§ **Text excerpt**:
# # # # # # #

Physical activity slows cognitive decline
MedWire News: Two new studies highlight the benefits of physical activity in preventing age-related cognitive decline.
In the first, researchers showed that women with vascular disease in the lowest levels of physical activity experience significantly more pronounced cognitive decline than women who are more physically active.
"Participating in the two highest quintiles of physical activity was cognitively equivalent to being 5 to 7 years younger," report Marie-Noel Vercambre (Mutuelle Generale de l'Education Nationale, Paris, France) and colleagues in the Archives of Internal Medicine.
The study involved a large cohort of women with prevalent vascular disease or at least three coronary risk factors.
Older individuals with cardiovascular disease are known to be at significantly higher risk for cognitive impairment than those without vascular disease.
A total of 2809 women aged 65 years and older underwent cognitive testing, including five tests of global cognition, verbal memory, and fluency. The tests were given three further times over an average follow-up of 5.4 years.
The researchers observed a significant trend toward decreasing rates of cognitive decline with increasing energy expenditure.
In a multivariable-adjusted model, greater physical activity was significantly associated with slower declines in the global cognition score and verbal memory score, but not the category fluency score.
The researchers observed statistically significant differences in global cognition in women in the fourth and fifth quintiles of energy expenditure.
This is the equivalent of walking 30 minutes or more every day at a brisk pace, according to Vercambre and colleagues.
Similarly, another research team showed that greater energy expenditure with physical activity was protective against cognitive impairment in a cohort of men and women.

# # # # # # #

§ **Recorded information**:

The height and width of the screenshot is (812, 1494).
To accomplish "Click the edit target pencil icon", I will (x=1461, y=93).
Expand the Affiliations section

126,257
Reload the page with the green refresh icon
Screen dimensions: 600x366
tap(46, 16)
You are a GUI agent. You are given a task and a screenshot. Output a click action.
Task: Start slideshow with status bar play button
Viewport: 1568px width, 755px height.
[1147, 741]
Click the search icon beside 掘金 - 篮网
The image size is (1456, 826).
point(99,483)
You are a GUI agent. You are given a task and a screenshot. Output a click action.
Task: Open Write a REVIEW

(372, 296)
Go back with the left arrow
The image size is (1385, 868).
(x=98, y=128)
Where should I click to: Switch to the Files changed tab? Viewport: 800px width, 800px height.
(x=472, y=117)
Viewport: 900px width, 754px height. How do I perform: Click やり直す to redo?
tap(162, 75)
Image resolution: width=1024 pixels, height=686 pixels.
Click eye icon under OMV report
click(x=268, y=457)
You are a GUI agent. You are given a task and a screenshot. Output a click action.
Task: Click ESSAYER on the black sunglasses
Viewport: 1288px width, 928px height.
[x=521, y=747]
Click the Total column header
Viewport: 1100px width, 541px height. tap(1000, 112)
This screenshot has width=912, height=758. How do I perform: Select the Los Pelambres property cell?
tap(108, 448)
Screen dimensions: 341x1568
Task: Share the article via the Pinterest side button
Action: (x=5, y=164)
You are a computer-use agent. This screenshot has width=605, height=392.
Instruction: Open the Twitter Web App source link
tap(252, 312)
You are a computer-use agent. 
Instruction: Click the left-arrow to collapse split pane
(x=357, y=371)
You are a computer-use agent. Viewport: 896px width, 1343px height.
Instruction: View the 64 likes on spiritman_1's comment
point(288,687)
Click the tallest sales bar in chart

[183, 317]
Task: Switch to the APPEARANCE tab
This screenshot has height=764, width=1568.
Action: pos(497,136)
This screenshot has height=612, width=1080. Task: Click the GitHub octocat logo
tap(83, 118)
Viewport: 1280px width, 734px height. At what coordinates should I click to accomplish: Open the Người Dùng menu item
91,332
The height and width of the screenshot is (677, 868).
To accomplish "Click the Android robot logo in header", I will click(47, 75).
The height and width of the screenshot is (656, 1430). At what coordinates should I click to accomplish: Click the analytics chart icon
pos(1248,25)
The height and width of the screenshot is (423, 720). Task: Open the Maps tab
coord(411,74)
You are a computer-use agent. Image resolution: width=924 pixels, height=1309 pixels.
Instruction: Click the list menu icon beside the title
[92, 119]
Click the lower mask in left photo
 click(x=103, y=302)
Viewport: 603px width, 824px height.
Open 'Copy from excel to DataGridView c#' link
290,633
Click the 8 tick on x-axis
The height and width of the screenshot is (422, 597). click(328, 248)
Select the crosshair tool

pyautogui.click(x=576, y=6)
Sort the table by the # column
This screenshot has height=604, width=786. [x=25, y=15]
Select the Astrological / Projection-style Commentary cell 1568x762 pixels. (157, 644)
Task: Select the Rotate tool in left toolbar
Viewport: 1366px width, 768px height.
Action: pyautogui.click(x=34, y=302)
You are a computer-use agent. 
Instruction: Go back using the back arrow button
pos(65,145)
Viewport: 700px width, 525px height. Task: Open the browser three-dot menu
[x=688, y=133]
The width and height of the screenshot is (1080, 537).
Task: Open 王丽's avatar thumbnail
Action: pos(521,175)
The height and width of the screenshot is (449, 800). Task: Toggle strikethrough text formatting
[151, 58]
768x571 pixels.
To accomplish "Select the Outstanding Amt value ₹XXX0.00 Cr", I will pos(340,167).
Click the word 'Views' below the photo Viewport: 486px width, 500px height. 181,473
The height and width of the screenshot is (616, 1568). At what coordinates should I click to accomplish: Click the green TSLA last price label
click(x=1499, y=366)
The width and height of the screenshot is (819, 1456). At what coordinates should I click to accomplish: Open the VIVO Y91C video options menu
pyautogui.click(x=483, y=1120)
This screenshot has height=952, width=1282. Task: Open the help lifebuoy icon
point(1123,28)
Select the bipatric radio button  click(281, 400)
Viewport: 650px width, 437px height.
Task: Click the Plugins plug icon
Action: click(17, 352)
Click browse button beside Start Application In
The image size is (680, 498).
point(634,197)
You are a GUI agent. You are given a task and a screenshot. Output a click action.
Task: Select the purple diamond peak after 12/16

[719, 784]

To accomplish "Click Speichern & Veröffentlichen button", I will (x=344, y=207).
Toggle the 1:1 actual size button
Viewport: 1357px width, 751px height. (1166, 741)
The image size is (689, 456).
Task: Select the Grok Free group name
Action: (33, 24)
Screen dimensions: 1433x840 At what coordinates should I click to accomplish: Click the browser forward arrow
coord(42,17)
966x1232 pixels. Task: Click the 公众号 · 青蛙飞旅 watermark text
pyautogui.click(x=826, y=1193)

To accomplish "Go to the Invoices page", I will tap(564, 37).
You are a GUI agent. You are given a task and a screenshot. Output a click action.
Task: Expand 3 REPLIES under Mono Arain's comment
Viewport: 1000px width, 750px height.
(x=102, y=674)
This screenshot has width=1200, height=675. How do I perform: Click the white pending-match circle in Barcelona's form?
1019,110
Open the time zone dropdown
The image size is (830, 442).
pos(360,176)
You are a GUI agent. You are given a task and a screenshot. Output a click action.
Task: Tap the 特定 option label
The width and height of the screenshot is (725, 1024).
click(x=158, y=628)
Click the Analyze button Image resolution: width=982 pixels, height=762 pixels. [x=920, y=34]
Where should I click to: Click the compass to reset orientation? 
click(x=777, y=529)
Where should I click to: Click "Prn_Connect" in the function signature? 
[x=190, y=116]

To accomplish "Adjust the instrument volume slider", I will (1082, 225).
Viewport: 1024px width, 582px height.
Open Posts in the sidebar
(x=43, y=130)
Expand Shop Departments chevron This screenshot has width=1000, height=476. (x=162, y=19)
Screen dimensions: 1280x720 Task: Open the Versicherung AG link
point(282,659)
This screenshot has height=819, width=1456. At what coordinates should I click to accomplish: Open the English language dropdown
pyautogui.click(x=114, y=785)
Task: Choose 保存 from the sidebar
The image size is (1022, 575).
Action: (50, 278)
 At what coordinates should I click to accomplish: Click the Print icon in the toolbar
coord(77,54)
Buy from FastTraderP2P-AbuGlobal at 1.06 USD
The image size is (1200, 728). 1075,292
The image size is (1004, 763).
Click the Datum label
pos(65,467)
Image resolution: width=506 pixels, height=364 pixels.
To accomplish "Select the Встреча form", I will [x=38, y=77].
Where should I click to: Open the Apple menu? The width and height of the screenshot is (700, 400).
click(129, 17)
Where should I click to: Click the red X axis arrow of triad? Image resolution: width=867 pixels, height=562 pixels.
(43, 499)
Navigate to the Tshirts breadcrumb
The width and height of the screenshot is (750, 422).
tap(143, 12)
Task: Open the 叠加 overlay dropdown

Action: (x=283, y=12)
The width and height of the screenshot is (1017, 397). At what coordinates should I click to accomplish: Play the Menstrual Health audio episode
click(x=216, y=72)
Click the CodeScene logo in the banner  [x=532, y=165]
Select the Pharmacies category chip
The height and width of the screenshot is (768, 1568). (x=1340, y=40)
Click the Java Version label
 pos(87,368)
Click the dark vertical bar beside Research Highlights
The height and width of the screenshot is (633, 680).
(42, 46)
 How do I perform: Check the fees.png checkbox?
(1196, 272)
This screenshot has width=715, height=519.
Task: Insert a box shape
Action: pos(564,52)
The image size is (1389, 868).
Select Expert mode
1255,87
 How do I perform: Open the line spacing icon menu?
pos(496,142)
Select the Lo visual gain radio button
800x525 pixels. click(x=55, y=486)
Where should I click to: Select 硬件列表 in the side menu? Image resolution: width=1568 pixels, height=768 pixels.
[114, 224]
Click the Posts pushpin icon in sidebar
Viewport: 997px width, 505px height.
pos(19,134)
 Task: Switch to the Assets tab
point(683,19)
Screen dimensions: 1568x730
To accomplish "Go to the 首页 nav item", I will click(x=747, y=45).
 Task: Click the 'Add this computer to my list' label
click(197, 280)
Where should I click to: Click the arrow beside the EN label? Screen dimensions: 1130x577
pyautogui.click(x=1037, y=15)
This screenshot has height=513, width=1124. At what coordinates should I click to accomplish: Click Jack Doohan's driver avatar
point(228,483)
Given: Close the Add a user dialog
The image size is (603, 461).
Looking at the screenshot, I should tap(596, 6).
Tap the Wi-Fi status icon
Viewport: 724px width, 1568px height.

# # # # # # #

§ **Work instruction 1**: Using the physical activity article, explain in one to three sentences what the researchers found that supports the claim that greater physical activity slowed cognitive decline in the women studied.
§ **Work instruction 2**: In the physical activity article, rewrite the passage starting with "The researchers observed statistically" and going on through "men and women.", swapping "brisk" for "steady".
§ **Work instruction 3**: Finish out the next part of the article on physical activity and cognitive decline, picking up after its final sentence.

§ **Your response 1**: The researchers saw a significant trend toward lower rates of cognitive decline as energy expenditure increased. In a multivariable-adjusted model, greater physical activity was significantly associated with slower declines in the global cognition and verbal memory scores, though not the category fluency score.

§ **Your response 2**:
The researchers observed statistically significant differences in global cognition in women in the fourth and fifth quintiles of energy expenditure.
This is the equivalent of walking 30 minutes or more every day at a steady pace, according to Vercambre and colleagues.
Similarly, another research team showed that greater energy expenditure with physical activity was protective against cognitive impairment in a cohort of men and women.

§ **Your response 3**:
Also published in the Archives of Internal Medicine, Laura Middleton (Sunnybrook Health Sciences Centre, Toronto, Ontario, Canada) and colleagues calculated active energy expenditure (AEE) in 197 men and women with an average age of 74.8 years.
After adjusting for multiple variables, including mental health, the researchers observed a 91% lower risk for incident cognitive impairment among patients who exercised the most compared with those who exercised the least.
A dose-response relationship between AEE and incidence of cognitive impairment was also observed.
Middleton and colleagues are say that although the low-intensity activity of daily living may be protective, the relative benefits of low, moderate, and intense exercise still need be to be clarified.
In an editorial accompanying the studies, Eric Larson (Group Health Research Institute, Seattle, Washington, USA) states that there is now a growing body of evidence that habitual activity also has a beneficial effect on aging brains.
Research should focus on effective ways to change behavior to promote habitual physical activity, ideally throughout life, but especially in middle and late life, he writes.